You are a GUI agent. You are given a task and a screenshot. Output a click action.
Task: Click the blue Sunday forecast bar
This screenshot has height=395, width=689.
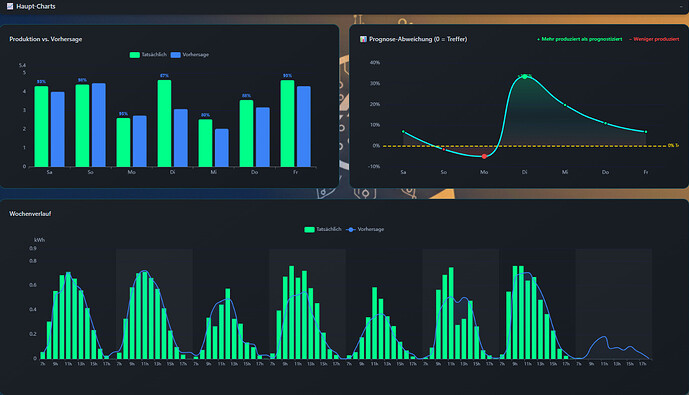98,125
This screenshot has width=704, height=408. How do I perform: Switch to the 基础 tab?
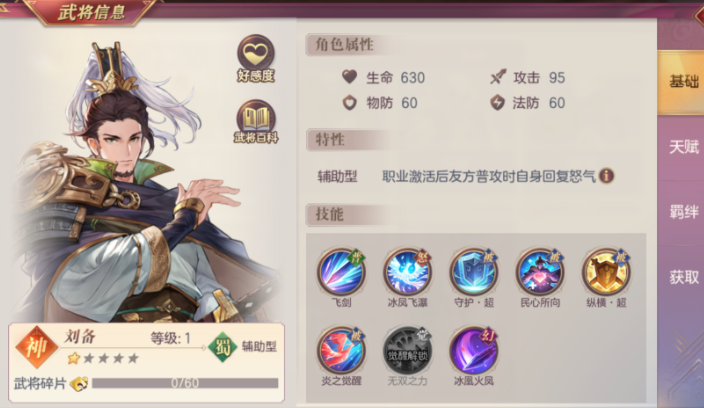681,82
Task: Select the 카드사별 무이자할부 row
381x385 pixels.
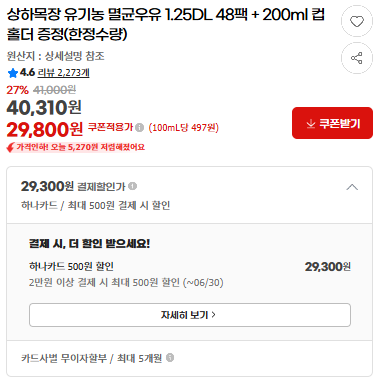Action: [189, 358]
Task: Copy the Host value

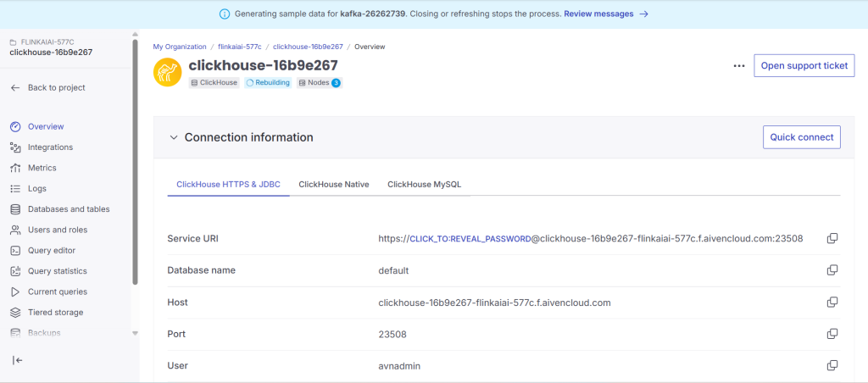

Exercise: Retype the full listing exactly; pictures stay out.

Output for this task:
You are a GUI agent. You are given a task and a screenshot. Output a click action.
Task: Click the blue Sunday forecast bar
This screenshot has height=395, width=689.
98,125
This screenshot has width=704, height=408. How do I perform: Switch to the 基础 tab?
681,82
Task: Select the 카드사별 무이자할부 row
381x385 pixels.
Action: [189, 358]
Task: Copy the Host value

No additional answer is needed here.